Silvio Bulhões, o filho de Corisco e Dadá
Silvio Bulhões, reconhecido por ser filho de Corisco e Dadá e por ter liderado a campanha para que as cabeças dos cangaceiros fossem enterradas, é pouco lembrado como o respeitado professor de matemática e estatística de várias gerações em Santana do Ipanema, Alagoas.
Também economista, não esconde suas origens. Concedeu várias entrevistas e depoimentos sobre seus pais e chegou mesmo a escrever um livro contando a sua caminhada. “Memórias de um filho de cangaceiros – Corisco e Dadá” foi muito bem recebido pela crítica e é citado sempre pelos que realizam pesquisas sobre o cangaço.
Sua convivência com a história dos pais famosos começou cedo, aos três anos de idade.
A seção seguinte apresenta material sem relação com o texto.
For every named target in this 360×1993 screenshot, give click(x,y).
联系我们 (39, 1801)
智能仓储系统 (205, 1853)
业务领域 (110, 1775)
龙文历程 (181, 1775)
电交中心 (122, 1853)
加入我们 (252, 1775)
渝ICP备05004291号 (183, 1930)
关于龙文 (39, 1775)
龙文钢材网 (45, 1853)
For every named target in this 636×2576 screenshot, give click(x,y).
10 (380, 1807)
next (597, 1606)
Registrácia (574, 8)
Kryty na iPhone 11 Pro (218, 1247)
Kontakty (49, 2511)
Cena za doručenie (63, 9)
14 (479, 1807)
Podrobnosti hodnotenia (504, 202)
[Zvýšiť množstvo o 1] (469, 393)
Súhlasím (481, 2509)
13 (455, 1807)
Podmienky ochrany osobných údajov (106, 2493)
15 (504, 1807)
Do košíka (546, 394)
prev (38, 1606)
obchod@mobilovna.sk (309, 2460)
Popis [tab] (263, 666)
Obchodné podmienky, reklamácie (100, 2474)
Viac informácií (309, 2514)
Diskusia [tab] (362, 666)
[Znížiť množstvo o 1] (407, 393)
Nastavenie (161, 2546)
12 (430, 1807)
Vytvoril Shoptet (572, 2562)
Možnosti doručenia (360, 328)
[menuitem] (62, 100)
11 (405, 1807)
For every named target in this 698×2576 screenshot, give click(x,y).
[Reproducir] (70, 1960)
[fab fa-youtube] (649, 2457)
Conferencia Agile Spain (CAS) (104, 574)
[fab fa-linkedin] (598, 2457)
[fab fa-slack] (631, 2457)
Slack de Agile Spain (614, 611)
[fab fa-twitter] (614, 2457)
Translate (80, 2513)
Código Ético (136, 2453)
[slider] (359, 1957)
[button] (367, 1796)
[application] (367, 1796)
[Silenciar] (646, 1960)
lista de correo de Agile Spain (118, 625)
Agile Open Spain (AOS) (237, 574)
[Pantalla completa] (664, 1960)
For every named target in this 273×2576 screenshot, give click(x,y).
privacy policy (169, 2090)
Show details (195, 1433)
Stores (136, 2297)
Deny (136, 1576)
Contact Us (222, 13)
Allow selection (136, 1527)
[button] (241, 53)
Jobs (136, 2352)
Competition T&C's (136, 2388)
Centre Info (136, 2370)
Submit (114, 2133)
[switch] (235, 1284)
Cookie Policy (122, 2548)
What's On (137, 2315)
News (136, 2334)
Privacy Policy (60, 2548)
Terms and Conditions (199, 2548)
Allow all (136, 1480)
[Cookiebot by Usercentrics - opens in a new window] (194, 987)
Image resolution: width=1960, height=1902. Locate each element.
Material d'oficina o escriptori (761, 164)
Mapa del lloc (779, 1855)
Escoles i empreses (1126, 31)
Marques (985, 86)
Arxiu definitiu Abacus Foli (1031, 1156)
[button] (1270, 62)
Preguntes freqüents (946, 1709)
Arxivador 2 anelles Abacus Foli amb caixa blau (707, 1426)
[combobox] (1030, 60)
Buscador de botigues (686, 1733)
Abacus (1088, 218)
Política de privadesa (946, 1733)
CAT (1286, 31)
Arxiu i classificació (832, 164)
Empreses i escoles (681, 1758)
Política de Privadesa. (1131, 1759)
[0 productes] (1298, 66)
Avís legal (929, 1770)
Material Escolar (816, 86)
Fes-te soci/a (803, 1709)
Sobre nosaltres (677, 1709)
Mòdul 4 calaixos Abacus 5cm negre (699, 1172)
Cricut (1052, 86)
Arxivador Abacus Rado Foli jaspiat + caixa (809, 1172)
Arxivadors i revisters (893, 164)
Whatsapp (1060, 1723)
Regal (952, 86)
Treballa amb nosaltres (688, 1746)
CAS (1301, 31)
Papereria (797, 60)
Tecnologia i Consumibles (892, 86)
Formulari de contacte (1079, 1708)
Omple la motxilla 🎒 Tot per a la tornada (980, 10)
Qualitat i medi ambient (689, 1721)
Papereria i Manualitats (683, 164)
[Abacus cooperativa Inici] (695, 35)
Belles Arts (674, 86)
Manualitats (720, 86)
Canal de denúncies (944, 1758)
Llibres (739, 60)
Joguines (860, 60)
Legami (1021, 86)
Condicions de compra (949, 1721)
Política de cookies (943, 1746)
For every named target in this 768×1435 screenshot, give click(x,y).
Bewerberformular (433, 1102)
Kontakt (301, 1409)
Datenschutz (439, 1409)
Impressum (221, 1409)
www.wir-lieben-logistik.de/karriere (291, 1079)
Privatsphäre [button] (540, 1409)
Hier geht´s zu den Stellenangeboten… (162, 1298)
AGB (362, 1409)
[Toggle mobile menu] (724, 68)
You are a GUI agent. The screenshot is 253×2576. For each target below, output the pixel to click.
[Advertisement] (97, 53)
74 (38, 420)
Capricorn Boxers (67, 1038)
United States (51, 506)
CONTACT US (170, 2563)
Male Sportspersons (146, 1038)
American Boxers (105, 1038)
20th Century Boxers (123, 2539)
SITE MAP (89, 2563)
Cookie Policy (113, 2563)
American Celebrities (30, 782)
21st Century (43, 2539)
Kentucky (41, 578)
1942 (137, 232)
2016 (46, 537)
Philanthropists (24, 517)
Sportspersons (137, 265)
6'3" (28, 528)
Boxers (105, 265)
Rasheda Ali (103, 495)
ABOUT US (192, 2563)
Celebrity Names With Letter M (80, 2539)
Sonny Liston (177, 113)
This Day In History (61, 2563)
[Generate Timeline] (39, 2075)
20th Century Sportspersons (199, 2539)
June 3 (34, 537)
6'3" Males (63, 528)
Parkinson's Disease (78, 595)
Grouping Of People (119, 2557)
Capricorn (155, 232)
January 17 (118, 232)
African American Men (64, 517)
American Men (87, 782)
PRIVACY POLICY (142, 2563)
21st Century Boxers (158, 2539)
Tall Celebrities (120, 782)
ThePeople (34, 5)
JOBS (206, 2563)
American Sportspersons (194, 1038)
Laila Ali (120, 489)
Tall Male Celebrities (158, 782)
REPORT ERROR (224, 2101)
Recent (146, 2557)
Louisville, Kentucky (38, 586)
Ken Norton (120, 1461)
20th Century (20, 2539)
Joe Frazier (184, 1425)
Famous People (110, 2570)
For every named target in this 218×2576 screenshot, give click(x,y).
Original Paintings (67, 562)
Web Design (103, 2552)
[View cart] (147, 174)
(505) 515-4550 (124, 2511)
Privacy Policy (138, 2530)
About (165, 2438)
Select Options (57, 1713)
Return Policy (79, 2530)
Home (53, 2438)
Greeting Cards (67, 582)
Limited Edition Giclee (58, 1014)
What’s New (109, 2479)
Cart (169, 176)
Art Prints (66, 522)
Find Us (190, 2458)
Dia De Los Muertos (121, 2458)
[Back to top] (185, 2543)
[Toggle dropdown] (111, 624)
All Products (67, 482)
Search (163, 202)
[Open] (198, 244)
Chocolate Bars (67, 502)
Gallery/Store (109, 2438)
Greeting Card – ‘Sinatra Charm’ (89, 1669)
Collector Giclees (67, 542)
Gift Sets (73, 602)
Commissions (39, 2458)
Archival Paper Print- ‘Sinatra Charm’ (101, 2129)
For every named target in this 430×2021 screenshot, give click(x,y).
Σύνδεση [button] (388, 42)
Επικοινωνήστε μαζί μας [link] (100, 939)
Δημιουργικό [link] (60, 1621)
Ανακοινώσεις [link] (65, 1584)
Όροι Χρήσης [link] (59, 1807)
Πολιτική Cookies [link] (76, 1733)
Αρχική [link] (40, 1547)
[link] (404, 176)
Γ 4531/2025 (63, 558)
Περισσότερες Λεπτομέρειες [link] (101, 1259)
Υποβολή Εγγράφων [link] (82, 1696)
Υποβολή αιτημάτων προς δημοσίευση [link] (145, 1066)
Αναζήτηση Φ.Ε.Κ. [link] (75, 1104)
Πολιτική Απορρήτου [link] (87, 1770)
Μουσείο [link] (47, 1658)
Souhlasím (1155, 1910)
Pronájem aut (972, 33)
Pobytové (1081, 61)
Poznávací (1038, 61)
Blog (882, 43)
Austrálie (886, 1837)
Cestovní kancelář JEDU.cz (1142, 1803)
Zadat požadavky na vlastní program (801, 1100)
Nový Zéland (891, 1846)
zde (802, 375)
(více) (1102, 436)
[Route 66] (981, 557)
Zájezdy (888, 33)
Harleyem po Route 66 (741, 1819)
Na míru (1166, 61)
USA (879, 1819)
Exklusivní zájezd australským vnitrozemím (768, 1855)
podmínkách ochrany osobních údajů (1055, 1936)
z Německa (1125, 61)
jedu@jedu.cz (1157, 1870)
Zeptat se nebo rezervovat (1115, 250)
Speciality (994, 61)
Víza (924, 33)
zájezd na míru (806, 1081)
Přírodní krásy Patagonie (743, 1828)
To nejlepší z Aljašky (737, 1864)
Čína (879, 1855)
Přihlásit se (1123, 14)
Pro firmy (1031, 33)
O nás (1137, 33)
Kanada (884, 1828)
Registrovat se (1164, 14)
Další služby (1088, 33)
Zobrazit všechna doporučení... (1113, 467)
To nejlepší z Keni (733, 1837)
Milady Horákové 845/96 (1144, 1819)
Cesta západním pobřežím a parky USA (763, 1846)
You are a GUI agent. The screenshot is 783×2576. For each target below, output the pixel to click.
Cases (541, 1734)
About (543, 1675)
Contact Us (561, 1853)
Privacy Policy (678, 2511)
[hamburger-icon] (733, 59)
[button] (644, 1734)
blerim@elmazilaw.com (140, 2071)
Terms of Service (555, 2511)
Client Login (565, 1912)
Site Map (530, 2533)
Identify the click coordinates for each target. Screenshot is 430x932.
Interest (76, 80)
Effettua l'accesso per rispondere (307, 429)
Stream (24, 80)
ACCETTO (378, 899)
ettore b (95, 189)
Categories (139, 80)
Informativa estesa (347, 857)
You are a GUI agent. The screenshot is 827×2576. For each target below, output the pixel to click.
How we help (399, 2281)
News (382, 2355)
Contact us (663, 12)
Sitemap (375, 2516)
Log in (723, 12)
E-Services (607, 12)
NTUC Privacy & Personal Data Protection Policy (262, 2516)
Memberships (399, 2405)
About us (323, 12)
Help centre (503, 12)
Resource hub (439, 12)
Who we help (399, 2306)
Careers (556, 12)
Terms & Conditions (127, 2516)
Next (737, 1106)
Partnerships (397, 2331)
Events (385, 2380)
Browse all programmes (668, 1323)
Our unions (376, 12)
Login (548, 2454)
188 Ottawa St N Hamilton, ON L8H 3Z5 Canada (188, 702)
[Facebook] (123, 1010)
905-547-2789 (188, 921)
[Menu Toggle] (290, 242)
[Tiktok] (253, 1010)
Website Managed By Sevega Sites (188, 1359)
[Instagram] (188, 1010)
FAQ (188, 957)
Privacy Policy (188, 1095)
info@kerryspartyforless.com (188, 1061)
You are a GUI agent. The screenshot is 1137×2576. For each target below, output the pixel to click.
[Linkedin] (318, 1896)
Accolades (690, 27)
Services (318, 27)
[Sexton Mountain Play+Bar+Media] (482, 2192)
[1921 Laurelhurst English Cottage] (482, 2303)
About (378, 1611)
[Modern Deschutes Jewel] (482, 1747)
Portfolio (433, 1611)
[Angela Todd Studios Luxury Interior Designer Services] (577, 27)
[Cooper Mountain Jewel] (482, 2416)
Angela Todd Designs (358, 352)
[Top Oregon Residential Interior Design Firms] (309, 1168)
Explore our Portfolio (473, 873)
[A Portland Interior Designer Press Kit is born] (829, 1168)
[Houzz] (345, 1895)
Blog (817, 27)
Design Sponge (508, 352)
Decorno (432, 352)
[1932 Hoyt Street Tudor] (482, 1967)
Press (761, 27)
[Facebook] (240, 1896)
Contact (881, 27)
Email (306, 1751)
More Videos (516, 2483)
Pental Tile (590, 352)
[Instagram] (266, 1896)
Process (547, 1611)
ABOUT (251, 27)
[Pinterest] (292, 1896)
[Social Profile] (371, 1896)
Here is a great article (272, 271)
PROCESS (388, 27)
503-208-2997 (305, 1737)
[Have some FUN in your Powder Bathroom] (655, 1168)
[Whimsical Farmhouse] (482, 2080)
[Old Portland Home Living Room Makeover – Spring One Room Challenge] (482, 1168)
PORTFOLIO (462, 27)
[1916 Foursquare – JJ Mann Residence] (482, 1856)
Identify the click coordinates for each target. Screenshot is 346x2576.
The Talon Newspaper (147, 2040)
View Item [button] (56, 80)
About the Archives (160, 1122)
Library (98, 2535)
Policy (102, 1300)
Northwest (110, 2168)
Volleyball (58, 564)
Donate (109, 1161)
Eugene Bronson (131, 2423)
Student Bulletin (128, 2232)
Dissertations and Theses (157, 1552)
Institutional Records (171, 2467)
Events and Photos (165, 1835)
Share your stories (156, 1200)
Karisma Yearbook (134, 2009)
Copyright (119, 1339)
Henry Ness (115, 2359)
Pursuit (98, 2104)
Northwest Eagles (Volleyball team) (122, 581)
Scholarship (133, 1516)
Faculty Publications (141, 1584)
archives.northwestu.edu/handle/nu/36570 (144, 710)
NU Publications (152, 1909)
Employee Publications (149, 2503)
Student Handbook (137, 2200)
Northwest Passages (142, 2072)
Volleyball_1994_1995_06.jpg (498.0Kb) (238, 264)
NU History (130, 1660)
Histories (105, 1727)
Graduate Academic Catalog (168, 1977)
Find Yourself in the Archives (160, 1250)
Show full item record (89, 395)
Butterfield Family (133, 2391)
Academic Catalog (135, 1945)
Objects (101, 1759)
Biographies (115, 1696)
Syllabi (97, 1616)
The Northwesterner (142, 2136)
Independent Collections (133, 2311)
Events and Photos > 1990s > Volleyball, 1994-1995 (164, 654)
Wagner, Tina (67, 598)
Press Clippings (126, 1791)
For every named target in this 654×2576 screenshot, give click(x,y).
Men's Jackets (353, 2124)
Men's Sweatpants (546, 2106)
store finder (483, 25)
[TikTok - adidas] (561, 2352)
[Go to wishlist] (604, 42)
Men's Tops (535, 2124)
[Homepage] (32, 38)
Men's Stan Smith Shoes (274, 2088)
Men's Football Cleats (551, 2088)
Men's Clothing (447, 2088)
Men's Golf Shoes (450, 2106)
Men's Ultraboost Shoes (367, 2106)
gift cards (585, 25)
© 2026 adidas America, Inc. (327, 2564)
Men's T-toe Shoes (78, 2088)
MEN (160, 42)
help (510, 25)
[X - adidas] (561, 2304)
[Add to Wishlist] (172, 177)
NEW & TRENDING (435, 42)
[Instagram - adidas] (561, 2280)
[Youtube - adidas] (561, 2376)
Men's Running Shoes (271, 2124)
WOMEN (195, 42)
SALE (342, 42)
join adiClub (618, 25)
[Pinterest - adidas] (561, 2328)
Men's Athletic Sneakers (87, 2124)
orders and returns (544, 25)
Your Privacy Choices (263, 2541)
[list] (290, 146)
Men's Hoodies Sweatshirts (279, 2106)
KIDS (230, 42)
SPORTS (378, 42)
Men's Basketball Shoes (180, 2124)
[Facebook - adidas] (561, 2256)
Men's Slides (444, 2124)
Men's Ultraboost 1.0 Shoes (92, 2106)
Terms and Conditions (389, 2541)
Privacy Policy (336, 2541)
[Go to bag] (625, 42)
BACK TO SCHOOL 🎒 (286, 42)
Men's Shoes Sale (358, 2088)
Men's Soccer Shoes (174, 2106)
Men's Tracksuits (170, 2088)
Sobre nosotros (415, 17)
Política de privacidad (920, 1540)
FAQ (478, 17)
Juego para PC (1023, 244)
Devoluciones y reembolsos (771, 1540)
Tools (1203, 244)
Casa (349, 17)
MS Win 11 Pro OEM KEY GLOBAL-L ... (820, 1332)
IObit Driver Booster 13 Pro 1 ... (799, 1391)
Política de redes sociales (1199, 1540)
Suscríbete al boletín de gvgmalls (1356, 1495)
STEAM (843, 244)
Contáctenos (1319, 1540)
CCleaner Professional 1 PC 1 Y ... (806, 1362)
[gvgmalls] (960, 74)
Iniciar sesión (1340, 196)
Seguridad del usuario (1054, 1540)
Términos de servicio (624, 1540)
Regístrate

Silvio recorda que não gostava quando se referiam a ele como Filho de Corisco: “A minha resposta era tudo de baixo calão, que é até de se admirar, como uma criança com aquela idade, sabia tantas palavras feias, para externar seu ódio, por chamá-lo filho de Corisco”, verdade que somente descobriria anos depois.
Em depoimento para o documentário O mar de Corisco, de Pedro da Rocha, Silvio narrou que certa manhã de 1944, quando tinha nove anos de idade, adormeceu lendo gibi e sonhou ouvindo estampidos e depois viu um homem ensanguentado correndo em sua direção e gritando “meu filho, me socorra”. Acordou e relatou ao Padre Bulhões esse sonho.
Meses depois, dando vazão à curiosidade, decidiu que descobriria o que guardava um velho baú encostado num canto da casa. Imaginava que poderia ter preciosidades, como nas histórias de pirata que tanto ouvia. Resolveu desvendar o mistério quebrando a fechadura com martelo e talhadeira. Ficou decepcionado ao perceber que lá somente existia papéis e revistas.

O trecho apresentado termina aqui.